In 364 BC, Philip married his first wife, Phila, the daughter of King Derdas II of Elimeia, most probably a diplomatic alliance arranged by Perdiccas as was his right as king.

But Macedonia was faced with several threats to the kingdom’s security and in 359 BC the Illyrians, led by King Bardylis envious of the fertile lands in Lower Macedonia invaded Macedonia, killing Perdiccas and with him 4,000 brave Macedonian soldiers.  

Macedonia was on the brink of collapse and facing the problem of the king’s succession to the throne since his son Amyntas was still a youngster. The Athenians saw an opportunity to interfere pushing forward a certain Argaeus and the Thracians with a certain Pausanias already marched towards the capital city of Pella. Macedonia was in dear need of a strong leader and given all these threats, the Macedonian Assembly proclaimed Philip as king, granting him full power which he could not have received if functioning as regent for Amyntas. Philip, they knew had acquired serious experience in the years he ruled part of the kingdom under the wing of his brother.

In 359 BC, Philip II was elected king and the people of Macedonia swore their oath of allegiance. It is obvious that Upper Macedonia was at the core of Philip’s expansion and this included Elimeia. One year into his kingship, Philip managed to unite Upper and Lower Macedonia and he achieved it probably peacefully, consolidated no doubt by his success in crushing the Illyrians.

Presently, Aiani is in the news as restoration of the entire city nears completion and the site is now open to the public. The excavations have revealed a well-organized town that goes back to prehistoric times and flourished during the classical and Hellenistic era.


Aiani was built on top of a high imposing hill meaning that all constructions were made upon successive stepped terraces. Archeologists have exposed large portico structures belonging to public buildings, a water cistern and a number of private houses spread over several levels because of the slope of the terrain. At the foot of the hill, extensive cemeteries and graves have been located ranging from the late Bronze Age till the end of the 1st century BC. Beside the usual chamber tombs and cist graves, a heroon has also been found confirming the presence of the highest social class. The wealth of the grave goods proves that Aiani maintained successful commercial and cultural relations with the rest of Greece. Contrary to what one thinks, Upper Macedonia certainly was not an isolated area.

The landscape, it must be said, is very different from what we find near Pella, Vergina and Thessaloniki. This is a true high plateau swept by the wind, poor in agricultural land and only fit for herding sheep and goats.

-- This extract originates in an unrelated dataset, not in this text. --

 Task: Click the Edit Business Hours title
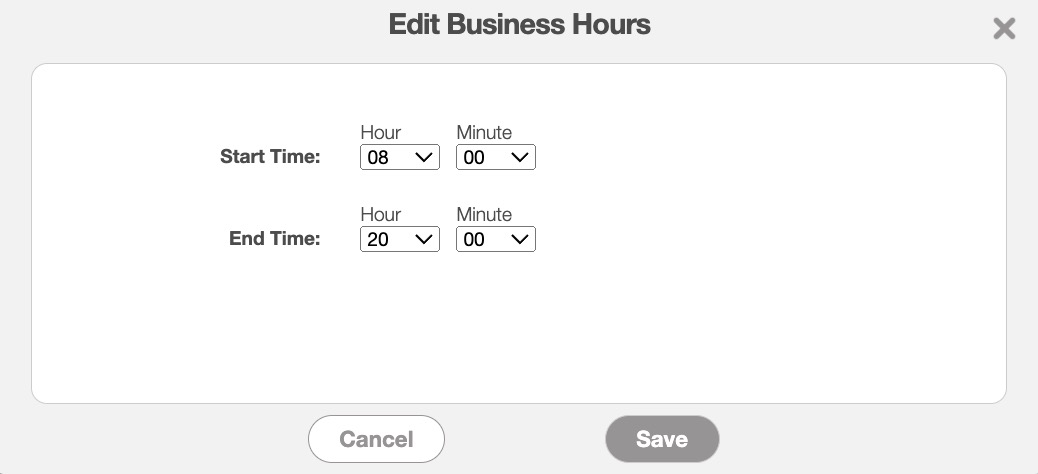click(x=519, y=25)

Until now, Aiani only could offer its precious Archaeological Museum to visit, which is a true treasure trove with for instance the oldest pieces of matt-painted pottery in black and white in the world. Some of the museum’s artifacts date back to the Mycenaean era but most are from Greece’s archaic and Hellenistic times. This museum also holds some of the oldest samples of writing on archaic pottery which confirms that the inhabitants wrote and spoke Greek well before the 5th century BC.

It will be interesting to see this site now that it is has opened to the public!